→ **DATASET CONTENT**:
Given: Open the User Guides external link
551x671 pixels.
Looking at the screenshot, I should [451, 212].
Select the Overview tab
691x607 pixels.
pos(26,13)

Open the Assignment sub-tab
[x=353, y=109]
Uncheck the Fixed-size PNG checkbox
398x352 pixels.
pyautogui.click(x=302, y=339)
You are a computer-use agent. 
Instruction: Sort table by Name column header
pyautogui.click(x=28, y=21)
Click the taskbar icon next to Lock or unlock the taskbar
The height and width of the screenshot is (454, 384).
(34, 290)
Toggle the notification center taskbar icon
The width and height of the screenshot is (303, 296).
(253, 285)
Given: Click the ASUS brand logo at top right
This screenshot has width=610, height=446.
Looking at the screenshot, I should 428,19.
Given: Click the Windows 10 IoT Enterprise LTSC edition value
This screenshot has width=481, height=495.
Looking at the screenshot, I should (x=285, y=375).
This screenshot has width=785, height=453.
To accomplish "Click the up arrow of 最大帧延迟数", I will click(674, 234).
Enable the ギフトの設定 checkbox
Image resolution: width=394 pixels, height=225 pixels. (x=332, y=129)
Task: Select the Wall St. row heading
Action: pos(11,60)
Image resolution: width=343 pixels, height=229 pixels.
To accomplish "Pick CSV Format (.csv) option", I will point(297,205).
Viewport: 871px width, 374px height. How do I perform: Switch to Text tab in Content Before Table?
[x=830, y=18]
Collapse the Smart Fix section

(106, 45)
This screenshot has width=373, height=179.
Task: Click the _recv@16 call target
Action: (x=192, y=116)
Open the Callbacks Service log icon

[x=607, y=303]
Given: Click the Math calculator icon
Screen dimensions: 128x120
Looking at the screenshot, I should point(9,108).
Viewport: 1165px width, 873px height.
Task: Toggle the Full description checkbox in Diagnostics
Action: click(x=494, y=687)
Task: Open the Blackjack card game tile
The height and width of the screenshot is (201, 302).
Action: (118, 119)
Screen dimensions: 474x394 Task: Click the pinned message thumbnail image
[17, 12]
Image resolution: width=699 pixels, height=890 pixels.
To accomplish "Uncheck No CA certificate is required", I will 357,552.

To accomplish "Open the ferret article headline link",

→ **WORK REQUEST**: Quote every line from the beginning of the entries up to and including the line that contains "Given: Click the ASUS brand logo at top right".

→ **SOLUTION**:
Given: Open the User Guides external link
551x671 pixels.
Looking at the screenshot, I should [451, 212].
Select the Overview tab
691x607 pixels.
pos(26,13)

Open the Assignment sub-tab
[x=353, y=109]
Uncheck the Fixed-size PNG checkbox
398x352 pixels.
pyautogui.click(x=302, y=339)
You are a computer-use agent. 
Instruction: Sort table by Name column header
pyautogui.click(x=28, y=21)
Click the taskbar icon next to Lock or unlock the taskbar
The height and width of the screenshot is (454, 384).
(34, 290)
Toggle the notification center taskbar icon
The width and height of the screenshot is (303, 296).
(253, 285)
Given: Click the ASUS brand logo at top right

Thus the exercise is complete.